> **REQUIRED ACTION**: Go line by line through the entries and show those that hold the string "will".

──────── SUPPLIED DATA

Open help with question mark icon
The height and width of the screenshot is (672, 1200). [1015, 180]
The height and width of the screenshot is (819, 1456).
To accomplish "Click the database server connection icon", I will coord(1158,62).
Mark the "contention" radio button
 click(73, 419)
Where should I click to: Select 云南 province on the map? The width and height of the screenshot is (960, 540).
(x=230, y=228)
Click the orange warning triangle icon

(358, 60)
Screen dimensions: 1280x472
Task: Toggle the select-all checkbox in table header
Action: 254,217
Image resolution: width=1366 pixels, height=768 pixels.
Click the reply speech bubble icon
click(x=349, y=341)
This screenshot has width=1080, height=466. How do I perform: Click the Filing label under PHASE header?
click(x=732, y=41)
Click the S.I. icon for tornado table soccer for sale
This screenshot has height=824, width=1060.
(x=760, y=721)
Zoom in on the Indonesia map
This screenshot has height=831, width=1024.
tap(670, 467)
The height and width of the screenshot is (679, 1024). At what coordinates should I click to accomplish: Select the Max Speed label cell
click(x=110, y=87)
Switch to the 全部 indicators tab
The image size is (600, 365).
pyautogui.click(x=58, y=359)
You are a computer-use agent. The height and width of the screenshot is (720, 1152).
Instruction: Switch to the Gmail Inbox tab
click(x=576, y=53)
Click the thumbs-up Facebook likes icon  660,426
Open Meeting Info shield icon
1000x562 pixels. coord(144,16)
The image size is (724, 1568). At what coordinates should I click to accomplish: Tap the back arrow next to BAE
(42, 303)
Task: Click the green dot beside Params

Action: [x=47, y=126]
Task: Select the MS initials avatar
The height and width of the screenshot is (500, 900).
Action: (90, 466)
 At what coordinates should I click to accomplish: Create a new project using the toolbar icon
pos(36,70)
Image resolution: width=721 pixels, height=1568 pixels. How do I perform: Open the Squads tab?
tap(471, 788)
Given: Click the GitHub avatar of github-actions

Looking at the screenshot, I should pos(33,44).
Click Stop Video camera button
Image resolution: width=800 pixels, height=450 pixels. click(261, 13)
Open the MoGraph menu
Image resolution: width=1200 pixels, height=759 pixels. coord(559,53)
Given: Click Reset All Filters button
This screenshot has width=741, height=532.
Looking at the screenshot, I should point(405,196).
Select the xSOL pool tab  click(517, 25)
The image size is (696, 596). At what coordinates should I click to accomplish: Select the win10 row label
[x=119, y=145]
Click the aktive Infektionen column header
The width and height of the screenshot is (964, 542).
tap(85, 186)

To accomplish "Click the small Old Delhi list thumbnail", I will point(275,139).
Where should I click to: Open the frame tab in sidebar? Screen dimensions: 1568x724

────────────────

> **FINISHED EXERCISE**:
To accomplish "Click the database server connection icon", I will coord(1158,62).
To accomplish "Click the small Old Delhi list thumbnail", I will point(275,139).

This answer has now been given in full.